Mexico. After weeks of discussion in talks and pressure from various sectors, the initiative of the new Telecommunications and Broadcasting Law was modified.
Articles that enabled prior censorship were eliminated, collaborations with security agencies were limited, and some rights were restored. However, the most worrying structural changes remain.
One of the most visible adjustments was the elimination of powers to block digital platforms (Article 109) and the modification of Article 210 on foreign advertising guidelines. Payments for social operators were also made more flexible and aspects of accessibility and language were corrected. But these adjustments seem more symbolic concessions than substantive solutions.
The real problem remains: the disappearance of the IFT, an autonomous and collegiate constitutional body, which guaranteed a technical, independent regulation with counterweights. In its place, the Agency for Digital Transformation and Telecommunications (ATDT) is created, dependent on the Executive. And although, after criticism, the figure of the Telecommunications Regulatory Commission (CRT) was incorporated as a collegiate body, its members will be appointed directly by the Executive, which distorts its independence and strengthens the risk of political capture.
Of particular concern is Article 183, which obliges concessionaires to provide real-time geolocation and collaborate with authorities in the delivery of data. In a country where espionage has been documented, enabling these mechanisms without sufficient safeguards is a step backwards. Even more so if it is combined with the requirement to associate mobile lines with the user's CURP, closing the circle for a system of mass surveillance.
On the economic front, the cost of radio spectrum remains one of the highest in the world. Although a reduction of 17.5% in real terms is recognized, it is based on an inflated base.
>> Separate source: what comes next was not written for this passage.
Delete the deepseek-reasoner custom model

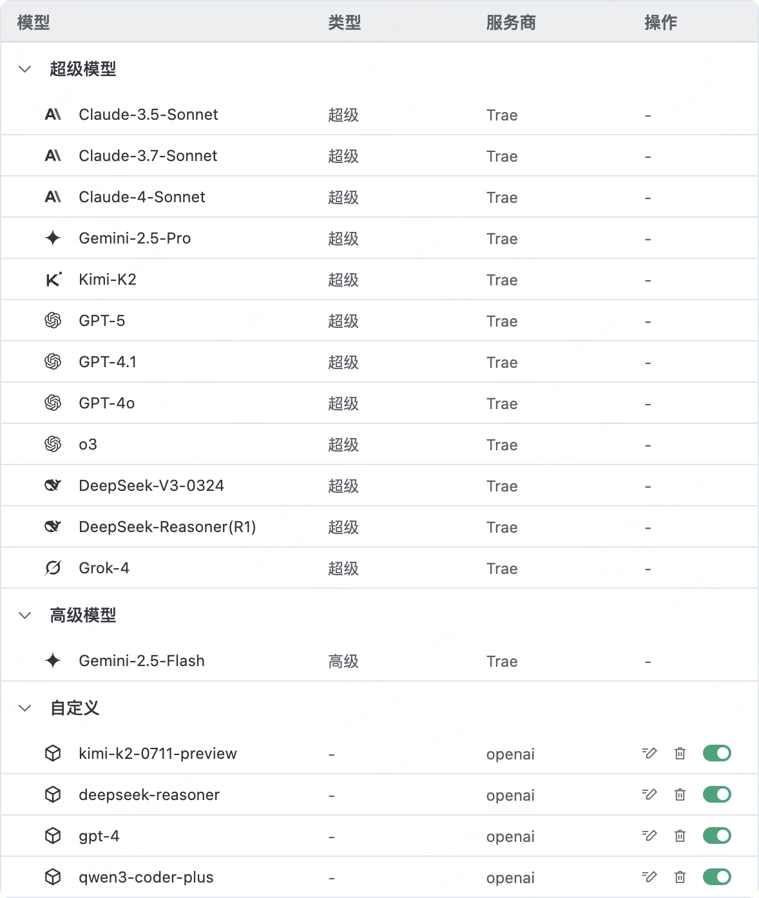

Without a profound reform of the collection model, aligned with connectivity objectives, investments will continue to be affected.
In addition, important omissions remain: the principles associated with net neutrality are not redefined, which prevents progress towards a more modern model that balances the role of those who operate the networks and the services that circulate through them. Nor are the rules of preponderance adjusted, despite the urgency of balancing conditions between actors and promoting real competition.
In short, the reform contains specific improvements, but maintains a structural design that does not guarantee a competitive or transparent ecosystem. With a weakened regulator, expensive spectrum and ambiguous rules on data and surveillance, the final balance is worrying.
Although this reform is based on the previous law, it leaves the feeling that something that was moderately good has broken down. Instead of advancing on what was gained, the effort ended up focused on not losing rights already conquered. What Mexico needed was an evolution to correct what was pending and take a leap forward. This law, on the contrary, forces us to defend the basics again.